For the Times, Any Tragedy Will Do
By David Orland   ·   April 20, 2005 11:49 PM

The New York Times wraps up the recent Paris hotel fire story in the way the New York Times will (Craig S. Smith, "Hotel Fire Sheds Light on France's Illegal Immigrants") .


It's a tragic but hardly extraordinary tale: an intoxicated night watchman and his girlfriend inadvertently light a hotel ablaze, killing twenty-four residents in the process, many of them pending asylum cases.

A sad story, to be sure. But an instructive one? The Times thinks so...


"But the tragedy has thrown light on more than the uncertain safety of the cramped one-star hotels that dot this city. It has also illuminated a dim corner of Europe's broader illegal immigration debate: what to do with the Continent's swelling tide of undocumented aliens, known in France as 'sans papiers.'


[...] Aicha Alouache, 40, is part of that netherworld. Looking like a middle-class housewife, with neatly coiffed hair and faux pearl earrings, she said she and her husband had moved to France from Algeria three years ago 'to live better'.


Her family has moved through nearly 10 different hotels since then. 'There are times when it's time to go home and I have to think, "Where do I live?" ' she said, sitting outside yet another hotel.


Ms. Alouache said her asylum request was refused last year and is pending appeal. She is angry that she still has no papers, but she said she was not about to go back to Algiers. Here, her son, Mohamed, 4, attends a public nursery school, and her family gets 100 euros a month, as well as food, clothing, housing and free medical care from the state.


Until the fire, she spent her days in city parks with friends, waiting for her son to get out of school while her husband, 42, played soccer and acted as an informal coach for boys. She and her husband are not allowed to work, but many illegal immigrants do.


Like most European countries, France rarely resorts to deportation, so people like Ms. Alouache hang on, often for years."


Ms.
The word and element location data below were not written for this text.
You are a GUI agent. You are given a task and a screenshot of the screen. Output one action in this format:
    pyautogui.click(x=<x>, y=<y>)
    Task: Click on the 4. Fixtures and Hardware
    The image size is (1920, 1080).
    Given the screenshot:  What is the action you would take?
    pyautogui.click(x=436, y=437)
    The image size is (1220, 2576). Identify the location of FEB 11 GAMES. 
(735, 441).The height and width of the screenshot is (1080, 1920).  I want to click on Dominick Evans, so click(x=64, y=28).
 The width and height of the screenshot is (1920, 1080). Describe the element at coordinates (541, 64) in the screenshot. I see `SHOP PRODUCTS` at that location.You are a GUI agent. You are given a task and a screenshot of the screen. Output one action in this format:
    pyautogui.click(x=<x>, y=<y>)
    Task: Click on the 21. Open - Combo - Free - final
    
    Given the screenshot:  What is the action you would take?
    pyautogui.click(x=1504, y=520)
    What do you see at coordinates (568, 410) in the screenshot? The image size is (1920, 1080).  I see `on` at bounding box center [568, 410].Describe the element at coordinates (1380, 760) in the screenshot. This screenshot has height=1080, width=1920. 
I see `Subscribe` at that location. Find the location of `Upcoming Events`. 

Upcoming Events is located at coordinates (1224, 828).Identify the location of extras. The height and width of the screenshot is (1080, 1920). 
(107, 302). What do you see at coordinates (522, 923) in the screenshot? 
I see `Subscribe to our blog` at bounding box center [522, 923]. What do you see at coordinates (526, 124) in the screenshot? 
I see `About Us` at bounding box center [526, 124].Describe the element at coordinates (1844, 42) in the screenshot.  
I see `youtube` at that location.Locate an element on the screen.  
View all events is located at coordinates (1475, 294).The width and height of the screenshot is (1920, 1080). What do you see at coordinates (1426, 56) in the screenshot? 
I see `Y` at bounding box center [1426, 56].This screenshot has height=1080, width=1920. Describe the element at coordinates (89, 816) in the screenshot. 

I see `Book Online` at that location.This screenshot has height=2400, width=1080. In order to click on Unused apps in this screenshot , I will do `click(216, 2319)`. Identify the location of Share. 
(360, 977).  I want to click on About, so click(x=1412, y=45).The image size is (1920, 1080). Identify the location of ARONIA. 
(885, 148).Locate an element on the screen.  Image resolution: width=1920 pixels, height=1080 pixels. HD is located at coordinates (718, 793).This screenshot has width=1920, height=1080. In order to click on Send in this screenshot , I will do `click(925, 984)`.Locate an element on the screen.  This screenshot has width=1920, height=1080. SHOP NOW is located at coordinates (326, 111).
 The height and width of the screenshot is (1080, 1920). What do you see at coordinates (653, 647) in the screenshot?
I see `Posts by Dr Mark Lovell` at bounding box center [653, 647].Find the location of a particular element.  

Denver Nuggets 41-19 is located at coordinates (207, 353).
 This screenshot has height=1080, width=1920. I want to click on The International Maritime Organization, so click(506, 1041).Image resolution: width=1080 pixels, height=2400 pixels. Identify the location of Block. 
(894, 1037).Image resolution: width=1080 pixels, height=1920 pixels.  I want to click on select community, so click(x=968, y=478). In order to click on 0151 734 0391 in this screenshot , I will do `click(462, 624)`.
Alouache, interviewed outside her new hotel, continues to receive government benefits -- including free food, clothing, housing, medical care, education for her child, and a stipend -- on an indefinite basis while awaiting a decision that may never be made. As she does so, her husband plays soccer in the park.


Shocking, really.


The sad truth, ignored by the Times, is that Paris' cheap hotels are full, not just with failed asylum seekers, but also with the successful kind. Indeed, the city, as anyone who lives here can tell you, is literally bursting at the seams with immigrants.


So what's to be learned from the recent fire? Little or nothing. As every report has confirmed, the building that burnt down was up to specs. Another building might have done the same thing that night, and for the same reasons. That many of those who died also happened to have been asylum seekers is, from a forensic point of view, strictly incidental.

And from a journalistic point of view?


This is hardly the first time the Times has filtered European news through the lens of its domestic political concerns -- in the present case, its morbid obsession with politically correct migration narratives. It would be bad enough if such narratives merely obscured the facts of the matter (which they do). But they've also come to supplant, in the Times' reporting, what locally passes for the actual concerns of the people living in a given country. I give you just two examples -- here and here -- neither of which have been reported by the Times (at least not accurately), both of which have received extensive treatment in the French press over the past two months.


Either the Times has some very bad reporters or it's not taking its job very seriously. I suspect both are the case.


There's a basic failure here, and it exceeds the failure of Times' reporters to accurately report breaking news. It's the failure of an entire culture at the paper. And it's time that editors start thinking about it. The world's a complicated place; not everywhere's New York and not every story is a plausible proxy for editors' favorite domestic stumping points.


There's no doubt much to be learned from the Times' overseas coverage. Precious little of it, however, has to do with life overseas.